EXERCISE
Every entry in the data below needs to be repeated exactly.

START DATA SHOWN

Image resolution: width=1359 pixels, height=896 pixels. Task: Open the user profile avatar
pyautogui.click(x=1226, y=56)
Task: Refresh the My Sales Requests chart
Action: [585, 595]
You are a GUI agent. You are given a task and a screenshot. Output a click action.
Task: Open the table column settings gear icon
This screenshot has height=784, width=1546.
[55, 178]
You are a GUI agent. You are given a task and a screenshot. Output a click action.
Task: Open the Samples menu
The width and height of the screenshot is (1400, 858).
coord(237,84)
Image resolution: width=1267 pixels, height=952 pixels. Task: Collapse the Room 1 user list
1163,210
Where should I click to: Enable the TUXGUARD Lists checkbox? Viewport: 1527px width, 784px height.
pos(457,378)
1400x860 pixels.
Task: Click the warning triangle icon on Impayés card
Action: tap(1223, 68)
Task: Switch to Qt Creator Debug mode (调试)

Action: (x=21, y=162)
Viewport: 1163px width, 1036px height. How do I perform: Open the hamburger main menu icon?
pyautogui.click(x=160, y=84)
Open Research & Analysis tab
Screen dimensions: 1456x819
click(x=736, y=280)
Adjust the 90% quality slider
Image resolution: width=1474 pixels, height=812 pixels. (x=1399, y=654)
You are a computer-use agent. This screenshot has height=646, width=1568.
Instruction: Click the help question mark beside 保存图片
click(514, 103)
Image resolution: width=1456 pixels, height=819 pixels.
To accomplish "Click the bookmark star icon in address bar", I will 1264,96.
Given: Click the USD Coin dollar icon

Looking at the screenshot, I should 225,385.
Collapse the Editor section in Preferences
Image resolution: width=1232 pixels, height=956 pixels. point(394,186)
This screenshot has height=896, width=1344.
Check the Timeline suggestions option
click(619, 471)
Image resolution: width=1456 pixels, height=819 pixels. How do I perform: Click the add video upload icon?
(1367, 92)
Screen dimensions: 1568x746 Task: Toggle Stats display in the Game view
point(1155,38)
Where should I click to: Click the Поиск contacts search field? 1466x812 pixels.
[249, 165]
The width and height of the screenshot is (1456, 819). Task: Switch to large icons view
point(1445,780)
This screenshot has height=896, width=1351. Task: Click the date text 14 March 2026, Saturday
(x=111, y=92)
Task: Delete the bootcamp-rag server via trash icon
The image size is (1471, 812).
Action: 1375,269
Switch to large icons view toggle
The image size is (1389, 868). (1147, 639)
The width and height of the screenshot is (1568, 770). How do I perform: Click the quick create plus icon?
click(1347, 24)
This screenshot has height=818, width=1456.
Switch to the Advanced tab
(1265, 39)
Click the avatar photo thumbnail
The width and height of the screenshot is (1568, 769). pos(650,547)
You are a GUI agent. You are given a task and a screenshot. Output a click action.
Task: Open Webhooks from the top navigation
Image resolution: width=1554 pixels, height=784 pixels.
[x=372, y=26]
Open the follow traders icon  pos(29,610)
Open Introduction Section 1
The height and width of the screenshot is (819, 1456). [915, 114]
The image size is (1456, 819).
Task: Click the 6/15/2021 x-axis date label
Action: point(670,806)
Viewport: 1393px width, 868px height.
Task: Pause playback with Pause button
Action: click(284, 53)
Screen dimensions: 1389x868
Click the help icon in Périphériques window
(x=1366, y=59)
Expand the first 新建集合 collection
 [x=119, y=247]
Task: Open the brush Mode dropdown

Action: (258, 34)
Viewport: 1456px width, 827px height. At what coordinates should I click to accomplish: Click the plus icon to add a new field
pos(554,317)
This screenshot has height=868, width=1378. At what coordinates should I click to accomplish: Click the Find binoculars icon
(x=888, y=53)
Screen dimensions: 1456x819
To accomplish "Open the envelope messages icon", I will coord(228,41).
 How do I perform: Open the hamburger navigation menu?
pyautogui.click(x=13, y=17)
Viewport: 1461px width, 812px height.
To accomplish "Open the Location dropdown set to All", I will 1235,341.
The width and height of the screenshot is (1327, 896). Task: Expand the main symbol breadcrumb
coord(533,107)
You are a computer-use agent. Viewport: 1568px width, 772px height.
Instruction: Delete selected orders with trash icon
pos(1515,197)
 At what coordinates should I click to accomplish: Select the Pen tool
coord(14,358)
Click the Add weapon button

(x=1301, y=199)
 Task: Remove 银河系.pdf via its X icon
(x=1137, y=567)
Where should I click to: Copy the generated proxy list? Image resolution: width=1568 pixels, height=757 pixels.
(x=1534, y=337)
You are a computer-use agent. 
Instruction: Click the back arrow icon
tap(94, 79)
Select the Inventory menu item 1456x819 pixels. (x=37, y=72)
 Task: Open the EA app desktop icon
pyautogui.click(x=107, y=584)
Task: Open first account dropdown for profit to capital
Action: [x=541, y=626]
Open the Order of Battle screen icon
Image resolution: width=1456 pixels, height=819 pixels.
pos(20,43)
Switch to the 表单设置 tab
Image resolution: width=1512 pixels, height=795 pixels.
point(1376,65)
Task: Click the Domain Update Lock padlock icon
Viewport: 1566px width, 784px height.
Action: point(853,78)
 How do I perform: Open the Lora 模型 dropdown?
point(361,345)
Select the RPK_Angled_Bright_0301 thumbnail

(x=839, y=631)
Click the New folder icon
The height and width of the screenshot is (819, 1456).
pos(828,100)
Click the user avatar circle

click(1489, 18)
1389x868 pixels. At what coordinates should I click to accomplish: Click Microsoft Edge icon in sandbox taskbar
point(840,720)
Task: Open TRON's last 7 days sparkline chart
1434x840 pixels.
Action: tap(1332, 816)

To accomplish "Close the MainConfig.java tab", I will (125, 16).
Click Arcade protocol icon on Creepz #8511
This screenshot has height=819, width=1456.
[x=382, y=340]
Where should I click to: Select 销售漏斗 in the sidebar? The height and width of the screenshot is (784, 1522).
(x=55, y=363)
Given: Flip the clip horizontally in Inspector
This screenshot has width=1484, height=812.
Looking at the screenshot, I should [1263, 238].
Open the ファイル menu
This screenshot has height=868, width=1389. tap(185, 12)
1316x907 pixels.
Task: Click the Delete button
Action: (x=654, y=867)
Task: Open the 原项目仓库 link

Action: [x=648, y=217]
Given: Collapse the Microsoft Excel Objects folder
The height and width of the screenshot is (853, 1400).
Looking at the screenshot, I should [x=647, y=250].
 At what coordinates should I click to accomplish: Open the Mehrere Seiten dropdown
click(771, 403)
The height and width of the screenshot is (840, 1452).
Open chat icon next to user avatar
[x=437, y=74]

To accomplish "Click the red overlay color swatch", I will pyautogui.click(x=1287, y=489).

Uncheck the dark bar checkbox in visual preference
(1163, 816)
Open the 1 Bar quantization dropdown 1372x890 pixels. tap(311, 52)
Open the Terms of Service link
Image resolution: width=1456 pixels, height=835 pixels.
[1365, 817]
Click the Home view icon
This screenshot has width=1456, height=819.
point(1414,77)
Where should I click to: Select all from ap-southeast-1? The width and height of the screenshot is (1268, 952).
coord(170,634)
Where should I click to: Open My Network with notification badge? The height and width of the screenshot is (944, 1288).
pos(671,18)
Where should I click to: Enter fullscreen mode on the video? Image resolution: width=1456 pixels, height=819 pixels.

END DATA SHOWN

EXPECTED OUTPUT
Image resolution: width=1359 pixels, height=896 pixels. Task: Open the user profile avatar
pyautogui.click(x=1226, y=56)
Task: Refresh the My Sales Requests chart
Action: [585, 595]
You are a GUI agent. You are given a task and a screenshot. Output a click action.
Task: Open the table column settings gear icon
This screenshot has height=784, width=1546.
[55, 178]
You are a GUI agent. You are given a task and a screenshot. Output a click action.
Task: Open the Samples menu
The width and height of the screenshot is (1400, 858).
coord(237,84)
Image resolution: width=1267 pixels, height=952 pixels. Task: Collapse the Room 1 user list
1163,210
Where should I click to: Enable the TUXGUARD Lists checkbox? Viewport: 1527px width, 784px height.
pos(457,378)
1400x860 pixels.
Task: Click the warning triangle icon on Impayés card
Action: tap(1223, 68)
Task: Switch to Qt Creator Debug mode (调试)

Action: (x=21, y=162)
Viewport: 1163px width, 1036px height. How do I perform: Open the hamburger main menu icon?
pyautogui.click(x=160, y=84)
Open Research & Analysis tab
Screen dimensions: 1456x819
click(x=736, y=280)
Adjust the 90% quality slider
Image resolution: width=1474 pixels, height=812 pixels. (x=1399, y=654)
You are a computer-use agent. This screenshot has height=646, width=1568.
Instruction: Click the help question mark beside 保存图片
click(514, 103)
Image resolution: width=1456 pixels, height=819 pixels.
To accomplish "Click the bookmark star icon in address bar", I will 1264,96.
Given: Click the USD Coin dollar icon

Looking at the screenshot, I should 225,385.
Collapse the Editor section in Preferences
Image resolution: width=1232 pixels, height=956 pixels. point(394,186)
This screenshot has height=896, width=1344.
Check the Timeline suggestions option
click(619, 471)
Image resolution: width=1456 pixels, height=819 pixels. How do I perform: Click the add video upload icon?
(1367, 92)
Screen dimensions: 1568x746 Task: Toggle Stats display in the Game view
point(1155,38)
Where should I click to: Click the Поиск contacts search field? 1466x812 pixels.
[249, 165]
The width and height of the screenshot is (1456, 819). Task: Switch to large icons view
point(1445,780)
This screenshot has height=896, width=1351. Task: Click the date text 14 March 2026, Saturday
(x=111, y=92)
Task: Delete the bootcamp-rag server via trash icon
The image size is (1471, 812).
Action: 1375,269
Switch to large icons view toggle
The image size is (1389, 868). (1147, 639)
The width and height of the screenshot is (1568, 770). How do I perform: Click the quick create plus icon?
click(1347, 24)
This screenshot has height=818, width=1456.
Switch to the Advanced tab
(1265, 39)
Click the avatar photo thumbnail
The width and height of the screenshot is (1568, 769). pos(650,547)
You are a GUI agent. You are given a task and a screenshot. Output a click action.
Task: Open Webhooks from the top navigation
Image resolution: width=1554 pixels, height=784 pixels.
[x=372, y=26]
Open the follow traders icon  pos(29,610)
Open Introduction Section 1
The height and width of the screenshot is (819, 1456). [915, 114]
The image size is (1456, 819).
Task: Click the 6/15/2021 x-axis date label
Action: point(670,806)
Viewport: 1393px width, 868px height.
Task: Pause playback with Pause button
Action: click(284, 53)
Screen dimensions: 1389x868
Click the help icon in Périphériques window
(x=1366, y=59)
Expand the first 新建集合 collection
 [x=119, y=247]
Task: Open the brush Mode dropdown

Action: (258, 34)
Viewport: 1456px width, 827px height. At what coordinates should I click to accomplish: Click the plus icon to add a new field
pos(554,317)
This screenshot has height=868, width=1378. At what coordinates should I click to accomplish: Click the Find binoculars icon
(x=888, y=53)
Screen dimensions: 1456x819
To accomplish "Open the envelope messages icon", I will coord(228,41).
 How do I perform: Open the hamburger navigation menu?
pyautogui.click(x=13, y=17)
Viewport: 1461px width, 812px height.
To accomplish "Open the Location dropdown set to All", I will 1235,341.
The width and height of the screenshot is (1327, 896). Task: Expand the main symbol breadcrumb
coord(533,107)
You are a computer-use agent. Viewport: 1568px width, 772px height.
Instruction: Delete selected orders with trash icon
pos(1515,197)
 At what coordinates should I click to accomplish: Select the Pen tool
coord(14,358)
Click the Add weapon button

(x=1301, y=199)
 Task: Remove 银河系.pdf via its X icon
(x=1137, y=567)
Where should I click to: Copy the generated proxy list? Image resolution: width=1568 pixels, height=757 pixels.
(x=1534, y=337)
You are a computer-use agent. 
Instruction: Click the back arrow icon
tap(94, 79)
Select the Inventory menu item 1456x819 pixels. (x=37, y=72)
 Task: Open the EA app desktop icon
pyautogui.click(x=107, y=584)
Task: Open first account dropdown for profit to capital
Action: [x=541, y=626]
Open the Order of Battle screen icon
Image resolution: width=1456 pixels, height=819 pixels.
pos(20,43)
Switch to the 表单设置 tab
Image resolution: width=1512 pixels, height=795 pixels.
point(1376,65)
Task: Click the Domain Update Lock padlock icon
Viewport: 1566px width, 784px height.
Action: point(853,78)
 How do I perform: Open the Lora 模型 dropdown?
point(361,345)
Select the RPK_Angled_Bright_0301 thumbnail

(x=839, y=631)
Click the New folder icon
The height and width of the screenshot is (819, 1456).
pos(828,100)
Click the user avatar circle

click(1489, 18)
1389x868 pixels. At what coordinates should I click to accomplish: Click Microsoft Edge icon in sandbox taskbar
point(840,720)
Task: Open TRON's last 7 days sparkline chart
1434x840 pixels.
Action: tap(1332, 816)

To accomplish "Close the MainConfig.java tab", I will (125, 16).
Click Arcade protocol icon on Creepz #8511
This screenshot has height=819, width=1456.
[x=382, y=340]
Where should I click to: Select 销售漏斗 in the sidebar? The height and width of the screenshot is (784, 1522).
(x=55, y=363)
Given: Flip the clip horizontally in Inspector
This screenshot has width=1484, height=812.
Looking at the screenshot, I should [1263, 238].
Open the ファイル menu
This screenshot has height=868, width=1389. tap(185, 12)
1316x907 pixels.
Task: Click the Delete button
Action: (x=654, y=867)
Task: Open the 原项目仓库 link

Action: [x=648, y=217]
Given: Collapse the Microsoft Excel Objects folder
The height and width of the screenshot is (853, 1400).
Looking at the screenshot, I should [x=647, y=250].
 At what coordinates should I click to accomplish: Open the Mehrere Seiten dropdown
click(771, 403)
The height and width of the screenshot is (840, 1452).
Open chat icon next to user avatar
[x=437, y=74]

To accomplish "Click the red overlay color swatch", I will pyautogui.click(x=1287, y=489).

Uncheck the dark bar checkbox in visual preference
(1163, 816)
Open the 1 Bar quantization dropdown 1372x890 pixels. tap(311, 52)
Open the Terms of Service link
Image resolution: width=1456 pixels, height=835 pixels.
[1365, 817]
Click the Home view icon
This screenshot has width=1456, height=819.
point(1414,77)
Where should I click to: Select all from ap-southeast-1? The width and height of the screenshot is (1268, 952).
coord(170,634)
Where should I click to: Open My Network with notification badge? The height and width of the screenshot is (944, 1288).
pos(671,18)
Where should I click to: Enter fullscreen mode on the video? Image resolution: width=1456 pixels, height=819 pixels.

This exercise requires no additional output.